Dr. Marlene Tromp, now a member of the faculty at Denison University, remembers the English Department at UF as the “place where I learned what it was to be a professional in my field.” Originally from Wyoming, Marlene attended Creighton University in Omaha, Nebraska and initially planned to apply to medical school. Instead, she decided to apply to graduate school in English. She earned her MA at the University of Wyoming. She recollects that she had many options when it came time to pursue her doctorate, but after much careful thought, she knew that UF was where she wanted to be. She remembers Gainesville as a “place of intellectual inquiry,” and describes UF’s English faculty as a “range of people doing many thought-provoking things, all of whom both taught and published important work.” As Victorian studies was her field of choice, she especially enjoyed working with the Department’s Victorianists. She wrote her dissertation on domestic violence in the nineteenth century, a choice of topic that was influenced in part by earlier work she had done at a shelter for battered women. Women’s issues have remained central to her work throughout her career. In addition to her studies in English at UF, she earned a women’s studies certificate and taught courses in the subject. She also served as President of UF’s English Graduate Organization.

* _Material shown_:
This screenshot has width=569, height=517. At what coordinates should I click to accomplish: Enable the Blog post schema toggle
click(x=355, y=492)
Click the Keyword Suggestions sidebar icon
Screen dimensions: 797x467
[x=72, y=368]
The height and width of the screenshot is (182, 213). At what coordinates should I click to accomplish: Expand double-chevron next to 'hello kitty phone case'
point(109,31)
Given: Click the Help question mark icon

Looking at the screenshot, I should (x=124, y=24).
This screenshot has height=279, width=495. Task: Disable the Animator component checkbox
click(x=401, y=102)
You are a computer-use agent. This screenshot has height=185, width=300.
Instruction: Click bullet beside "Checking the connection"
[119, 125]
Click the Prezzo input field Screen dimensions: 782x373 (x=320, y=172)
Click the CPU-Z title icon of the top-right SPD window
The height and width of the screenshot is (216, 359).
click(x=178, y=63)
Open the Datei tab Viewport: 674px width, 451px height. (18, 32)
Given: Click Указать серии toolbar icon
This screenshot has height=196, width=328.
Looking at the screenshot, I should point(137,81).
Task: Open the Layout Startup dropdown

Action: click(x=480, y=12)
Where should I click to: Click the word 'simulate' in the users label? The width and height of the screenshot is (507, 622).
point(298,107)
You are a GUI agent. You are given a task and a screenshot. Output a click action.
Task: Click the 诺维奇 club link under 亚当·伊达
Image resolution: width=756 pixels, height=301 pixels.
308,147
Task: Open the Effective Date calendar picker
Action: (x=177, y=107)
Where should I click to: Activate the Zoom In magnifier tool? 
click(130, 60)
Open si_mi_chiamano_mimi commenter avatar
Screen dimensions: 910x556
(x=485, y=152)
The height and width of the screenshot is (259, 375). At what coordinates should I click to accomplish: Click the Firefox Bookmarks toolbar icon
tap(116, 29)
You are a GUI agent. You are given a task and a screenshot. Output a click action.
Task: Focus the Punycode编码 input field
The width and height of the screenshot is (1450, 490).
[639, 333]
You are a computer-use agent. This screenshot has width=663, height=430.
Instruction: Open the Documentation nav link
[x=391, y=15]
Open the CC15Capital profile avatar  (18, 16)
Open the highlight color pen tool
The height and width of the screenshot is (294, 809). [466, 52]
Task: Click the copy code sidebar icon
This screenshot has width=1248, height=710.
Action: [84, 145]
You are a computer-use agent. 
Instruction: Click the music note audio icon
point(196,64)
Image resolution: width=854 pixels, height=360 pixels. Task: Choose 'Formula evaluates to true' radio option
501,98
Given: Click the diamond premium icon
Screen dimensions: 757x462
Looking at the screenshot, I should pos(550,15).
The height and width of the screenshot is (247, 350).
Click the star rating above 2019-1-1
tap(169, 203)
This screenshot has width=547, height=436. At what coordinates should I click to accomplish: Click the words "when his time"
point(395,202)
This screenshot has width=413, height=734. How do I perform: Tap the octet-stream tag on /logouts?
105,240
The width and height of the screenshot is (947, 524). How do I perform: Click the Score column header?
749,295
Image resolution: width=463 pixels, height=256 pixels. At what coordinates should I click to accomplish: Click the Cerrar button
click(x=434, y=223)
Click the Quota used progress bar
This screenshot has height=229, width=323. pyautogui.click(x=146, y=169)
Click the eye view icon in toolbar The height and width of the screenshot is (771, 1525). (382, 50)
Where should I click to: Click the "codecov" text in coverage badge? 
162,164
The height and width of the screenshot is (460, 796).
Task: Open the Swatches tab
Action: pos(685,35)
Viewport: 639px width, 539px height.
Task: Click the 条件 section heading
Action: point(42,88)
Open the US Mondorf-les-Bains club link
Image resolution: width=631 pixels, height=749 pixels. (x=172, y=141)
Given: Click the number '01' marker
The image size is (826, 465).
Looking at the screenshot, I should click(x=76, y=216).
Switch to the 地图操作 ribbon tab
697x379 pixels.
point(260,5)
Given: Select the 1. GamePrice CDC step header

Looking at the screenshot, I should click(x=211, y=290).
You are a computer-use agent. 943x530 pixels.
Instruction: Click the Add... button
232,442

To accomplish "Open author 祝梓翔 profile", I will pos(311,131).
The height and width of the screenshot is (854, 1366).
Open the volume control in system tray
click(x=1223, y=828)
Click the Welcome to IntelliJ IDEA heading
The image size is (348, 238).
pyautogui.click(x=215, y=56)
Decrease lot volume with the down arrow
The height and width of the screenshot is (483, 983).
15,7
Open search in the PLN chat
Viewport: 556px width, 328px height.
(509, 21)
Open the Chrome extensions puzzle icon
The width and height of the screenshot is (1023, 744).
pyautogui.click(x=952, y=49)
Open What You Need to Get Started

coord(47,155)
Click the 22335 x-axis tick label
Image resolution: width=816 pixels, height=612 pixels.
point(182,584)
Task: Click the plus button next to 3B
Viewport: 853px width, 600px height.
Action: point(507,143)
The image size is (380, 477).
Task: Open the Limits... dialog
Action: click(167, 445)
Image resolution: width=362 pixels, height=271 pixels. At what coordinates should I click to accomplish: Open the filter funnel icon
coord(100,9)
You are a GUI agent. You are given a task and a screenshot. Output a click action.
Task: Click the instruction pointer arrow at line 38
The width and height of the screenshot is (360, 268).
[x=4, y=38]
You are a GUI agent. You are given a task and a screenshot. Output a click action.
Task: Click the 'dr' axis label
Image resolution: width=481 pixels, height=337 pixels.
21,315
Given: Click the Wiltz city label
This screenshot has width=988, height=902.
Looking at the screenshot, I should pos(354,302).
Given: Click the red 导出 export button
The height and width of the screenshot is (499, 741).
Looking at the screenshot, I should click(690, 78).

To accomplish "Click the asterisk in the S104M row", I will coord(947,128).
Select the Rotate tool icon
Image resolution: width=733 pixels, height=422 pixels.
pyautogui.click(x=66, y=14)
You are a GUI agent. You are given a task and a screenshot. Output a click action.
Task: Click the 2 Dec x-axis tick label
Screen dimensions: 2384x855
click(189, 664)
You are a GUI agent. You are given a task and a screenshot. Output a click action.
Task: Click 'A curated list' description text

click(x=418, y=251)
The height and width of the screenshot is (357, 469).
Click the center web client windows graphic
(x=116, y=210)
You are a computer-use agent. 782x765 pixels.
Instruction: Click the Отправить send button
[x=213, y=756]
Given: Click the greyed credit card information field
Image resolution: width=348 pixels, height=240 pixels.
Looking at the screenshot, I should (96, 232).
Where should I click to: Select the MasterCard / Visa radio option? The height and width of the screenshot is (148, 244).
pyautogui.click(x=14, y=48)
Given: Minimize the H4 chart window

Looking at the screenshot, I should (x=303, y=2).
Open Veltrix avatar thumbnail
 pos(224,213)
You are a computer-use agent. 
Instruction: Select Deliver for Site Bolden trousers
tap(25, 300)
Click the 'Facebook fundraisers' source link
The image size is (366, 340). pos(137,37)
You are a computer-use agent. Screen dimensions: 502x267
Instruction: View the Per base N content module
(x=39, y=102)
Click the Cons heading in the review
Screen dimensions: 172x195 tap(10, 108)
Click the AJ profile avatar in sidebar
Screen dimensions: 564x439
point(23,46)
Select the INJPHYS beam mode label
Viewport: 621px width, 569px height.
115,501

* _Exercise details_: How would the profile of Dr. Marlene Tromp above go on? Continue it from its last sentence.

* _Result for this task_:
Marlene remembers her professors at UF as mentors and role models as well as teachers. “Watching them,” she says, she learned the “model of professionalism that I carry with me today.” Today, she is the John and Christine Warner Professor of English and Women’s Studies at Denison, where she has been since 1997. The best thing about her current position, she says, is that it allows her to pursue her love for teaching while still being able to invest herself in her research. She is an active scholar, an author, and an award-winning teacher who teaches courses in Victorian literature, gender, critical theory, popular culture, and service learning. She has written and published two books: Altered States: Sex, Nation, Drugs, and Self in Victorian Spiritualism (2006) and The Private Rod: Sexual Violence, Marriage, and the Law in Victorian England (2000). She maintains her connection to Gainesville and comes back from time to time to enjoy the food, the weather, and the magnolia trees on the UF campus.
With Aeron Havnie, Marlene Tromp and the UF English Department’s own Pamela Gilbert edited a volume entitled Mary Elizabeth Braddon: Beyond Sensation, published in 2000. She has just completed work on the forthcoming book, Force of Habit: Life and Death on Titanic. Additionally, she edited and contributed to the 2008 collection of essays entitled, Victorian ‘Freaks’: The Social Context of Freakery in the Nineteenth Century.